=== Section Start ===
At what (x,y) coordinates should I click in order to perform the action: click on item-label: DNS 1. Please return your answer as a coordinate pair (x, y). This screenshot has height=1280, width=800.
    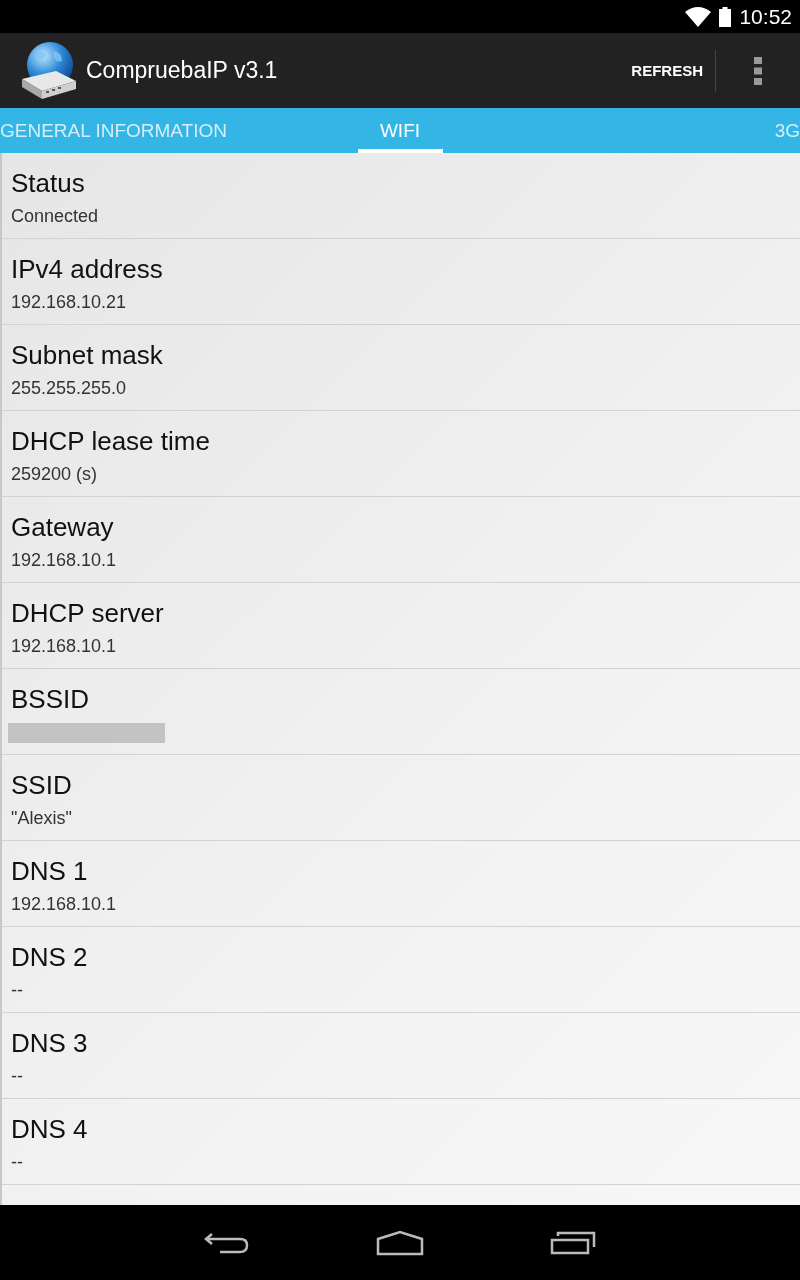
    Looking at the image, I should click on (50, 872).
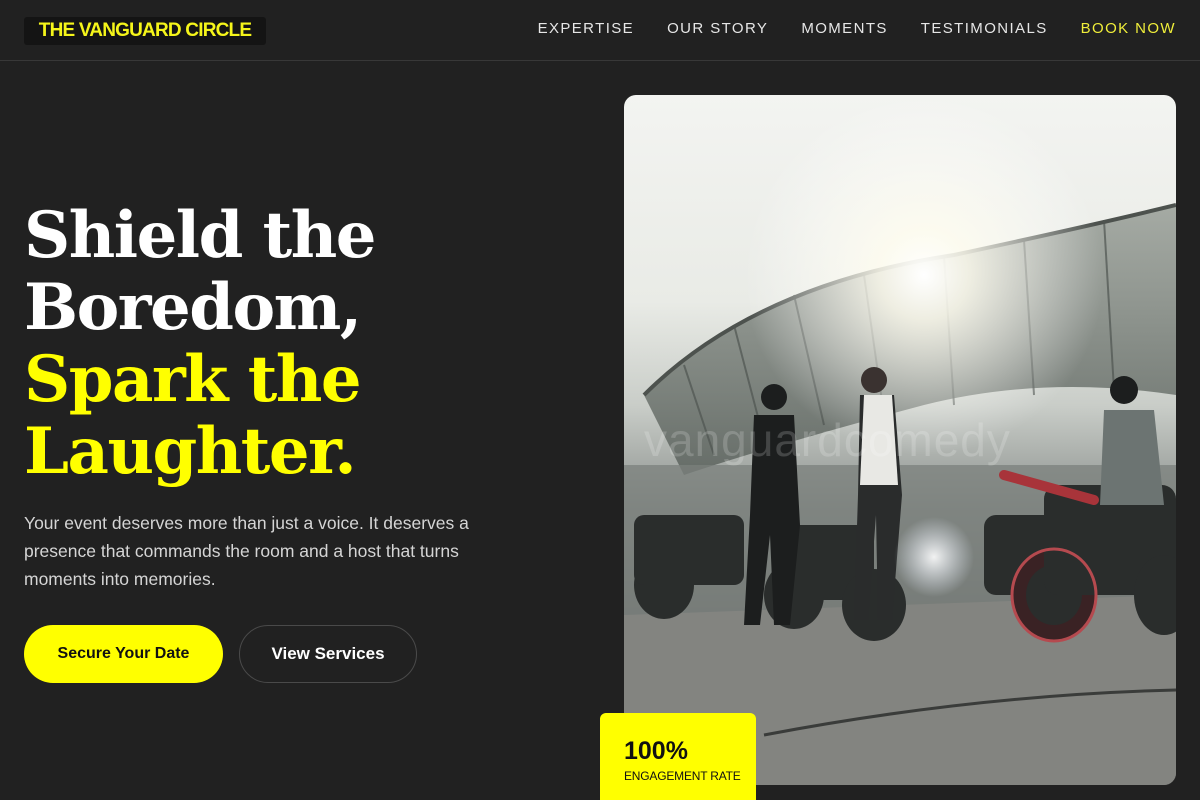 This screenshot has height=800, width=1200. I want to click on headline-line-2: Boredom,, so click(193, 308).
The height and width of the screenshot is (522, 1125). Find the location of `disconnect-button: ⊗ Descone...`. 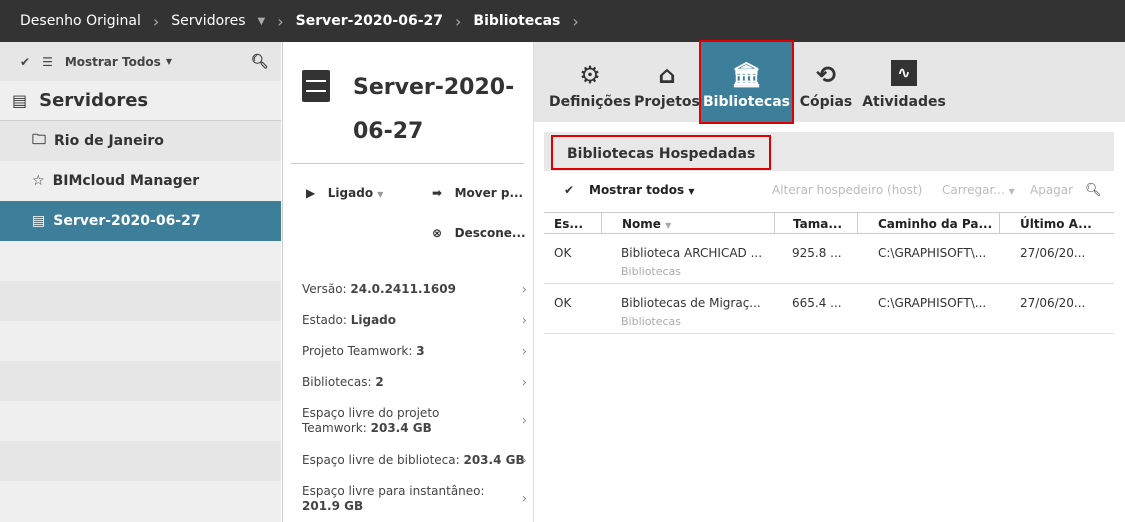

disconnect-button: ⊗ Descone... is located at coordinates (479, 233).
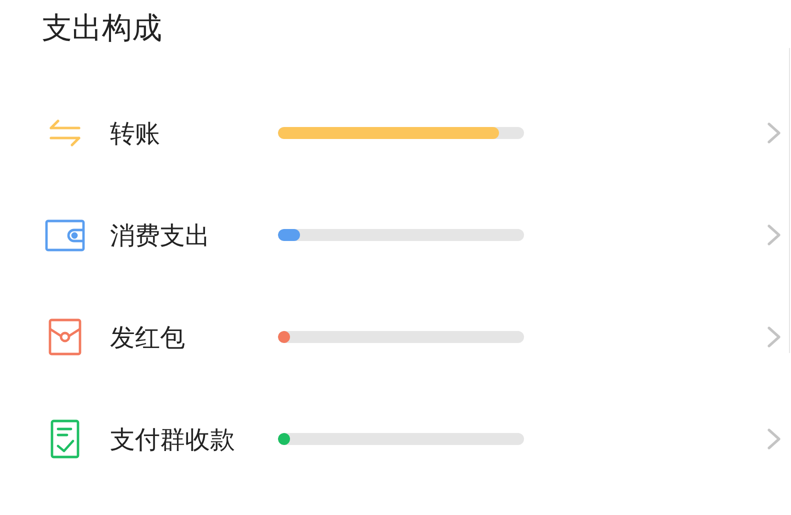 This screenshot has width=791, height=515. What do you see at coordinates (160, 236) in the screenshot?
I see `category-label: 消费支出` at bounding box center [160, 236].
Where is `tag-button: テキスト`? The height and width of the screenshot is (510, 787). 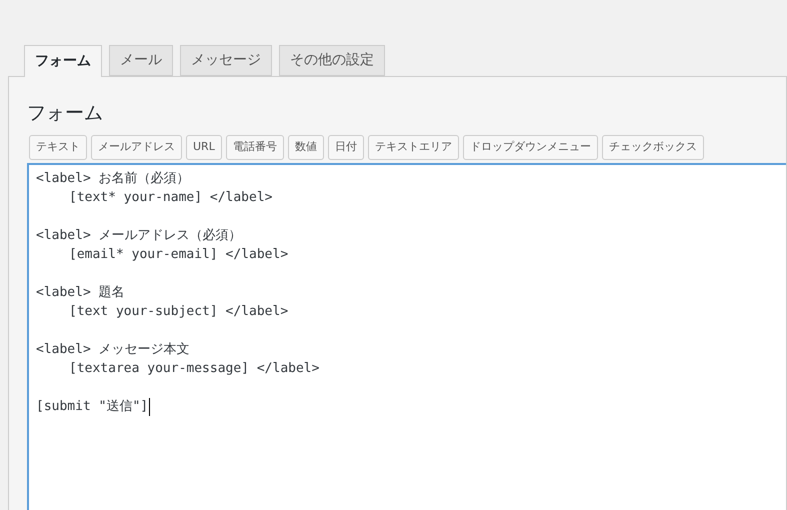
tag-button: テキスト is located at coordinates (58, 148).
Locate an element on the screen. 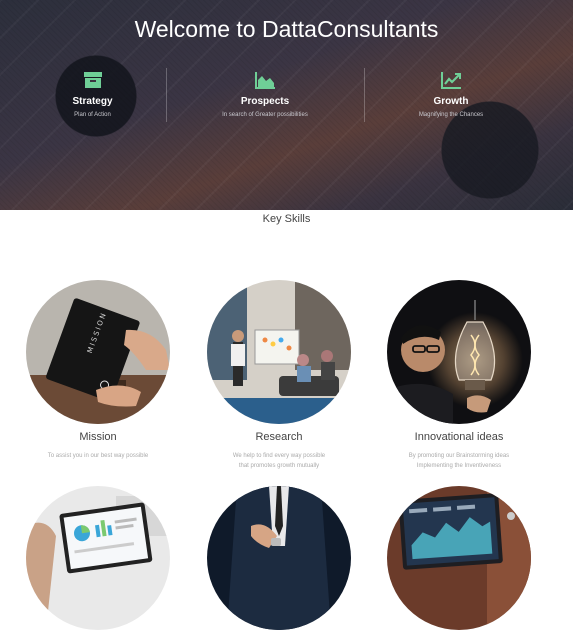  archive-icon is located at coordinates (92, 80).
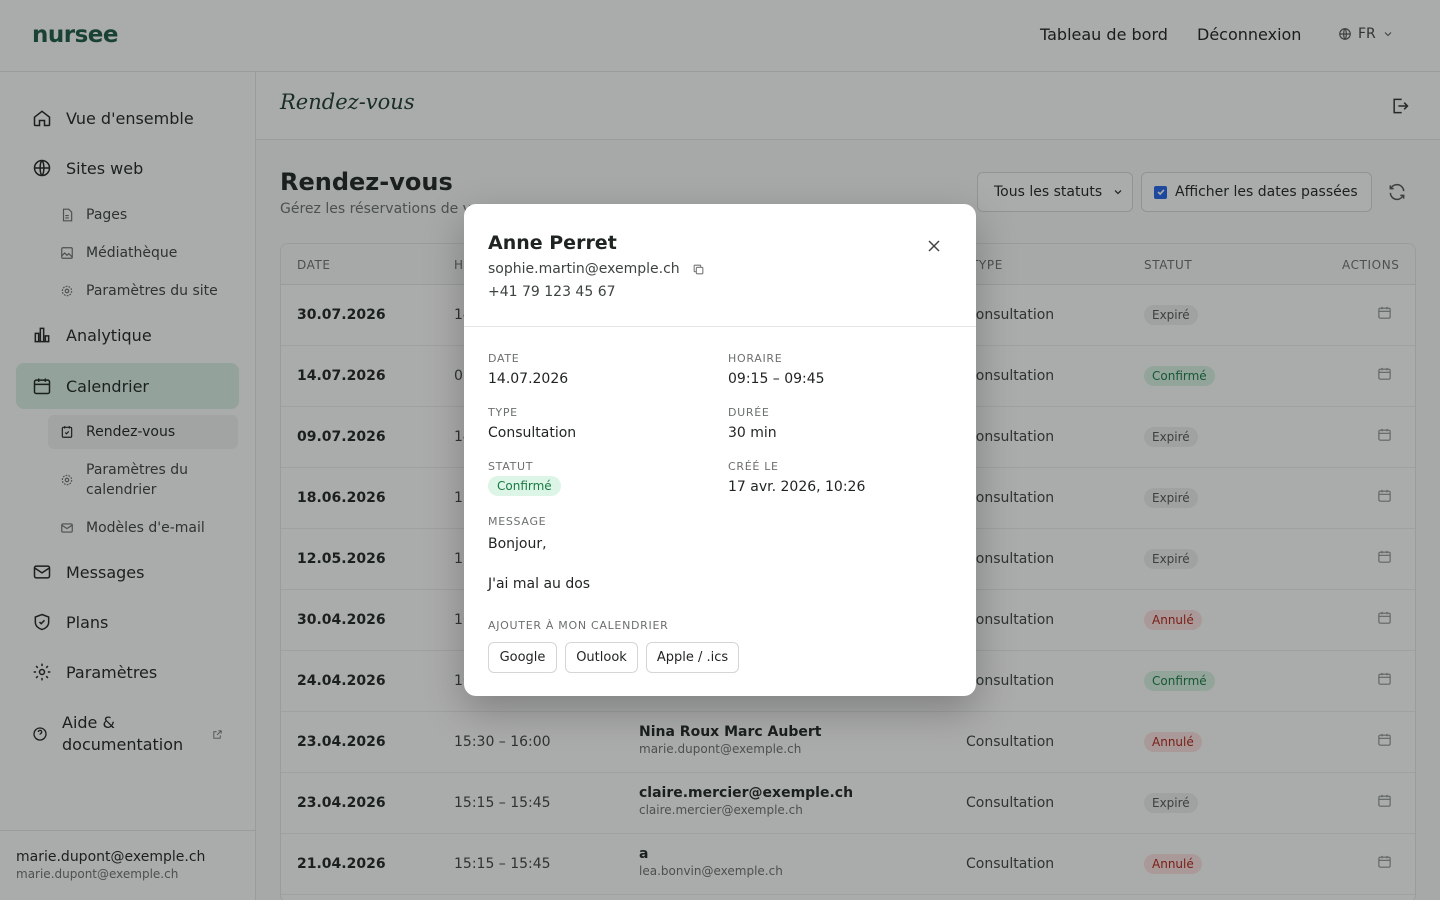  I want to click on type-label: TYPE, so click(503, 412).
=== Section End ===
*Problem to work on*
Reproduce the entries from their first line through the line containing "This screenshot has height=800, width=1200.", both ends included, and omit the pictures from your copy.

*Written response*
At what (x,y) coordinates should I click in order to perform the action: click on item-label: DNS 1. Please return your answer as a coordinate pair (x, y). This screenshot has height=1280, width=800.
    Looking at the image, I should click on (50, 872).
 This screenshot has height=800, width=1200. I want to click on headline-line-2: Boredom,, so click(193, 308).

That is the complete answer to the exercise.